* Task item *
Please transcribe exactly, and only, the lines of the data below between the line holding "Click the 系统管理 picture icon" and the line holding "Given: Lock the", inclusive.

··· Records supplied ···

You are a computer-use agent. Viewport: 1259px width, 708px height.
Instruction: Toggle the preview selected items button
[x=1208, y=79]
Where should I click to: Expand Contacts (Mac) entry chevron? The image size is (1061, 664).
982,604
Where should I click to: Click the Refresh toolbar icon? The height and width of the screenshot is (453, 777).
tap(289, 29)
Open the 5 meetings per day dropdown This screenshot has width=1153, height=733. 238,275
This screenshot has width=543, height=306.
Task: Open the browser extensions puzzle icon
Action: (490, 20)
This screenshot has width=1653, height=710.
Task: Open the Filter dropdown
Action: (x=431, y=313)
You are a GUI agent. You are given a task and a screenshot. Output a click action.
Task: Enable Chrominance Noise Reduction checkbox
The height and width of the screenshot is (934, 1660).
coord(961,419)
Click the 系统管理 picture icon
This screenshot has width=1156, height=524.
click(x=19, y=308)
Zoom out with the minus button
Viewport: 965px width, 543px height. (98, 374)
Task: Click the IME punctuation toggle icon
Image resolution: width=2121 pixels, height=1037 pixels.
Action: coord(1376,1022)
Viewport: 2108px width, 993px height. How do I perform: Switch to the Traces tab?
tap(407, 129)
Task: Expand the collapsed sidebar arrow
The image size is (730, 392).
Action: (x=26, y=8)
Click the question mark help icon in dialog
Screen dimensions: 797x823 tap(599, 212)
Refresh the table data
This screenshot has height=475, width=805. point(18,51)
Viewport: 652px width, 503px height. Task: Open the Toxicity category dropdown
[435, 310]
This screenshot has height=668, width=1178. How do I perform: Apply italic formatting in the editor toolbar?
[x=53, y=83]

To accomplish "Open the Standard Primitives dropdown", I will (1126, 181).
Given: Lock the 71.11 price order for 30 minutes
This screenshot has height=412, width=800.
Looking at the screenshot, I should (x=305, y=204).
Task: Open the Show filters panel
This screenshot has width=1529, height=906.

···

* Exercise response *
Click the 系统管理 picture icon
This screenshot has width=1156, height=524.
click(x=19, y=308)
Zoom out with the minus button
Viewport: 965px width, 543px height. (98, 374)
Task: Click the IME punctuation toggle icon
Image resolution: width=2121 pixels, height=1037 pixels.
Action: coord(1376,1022)
Viewport: 2108px width, 993px height. How do I perform: Switch to the Traces tab?
tap(407, 129)
Task: Expand the collapsed sidebar arrow
The image size is (730, 392).
Action: (x=26, y=8)
Click the question mark help icon in dialog
Screen dimensions: 797x823 tap(599, 212)
Refresh the table data
This screenshot has height=475, width=805. point(18,51)
Viewport: 652px width, 503px height. Task: Open the Toxicity category dropdown
[435, 310]
This screenshot has height=668, width=1178. How do I perform: Apply italic formatting in the editor toolbar?
[x=53, y=83]

To accomplish "Open the Standard Primitives dropdown", I will (1126, 181).
Given: Lock the 71.11 price order for 30 minutes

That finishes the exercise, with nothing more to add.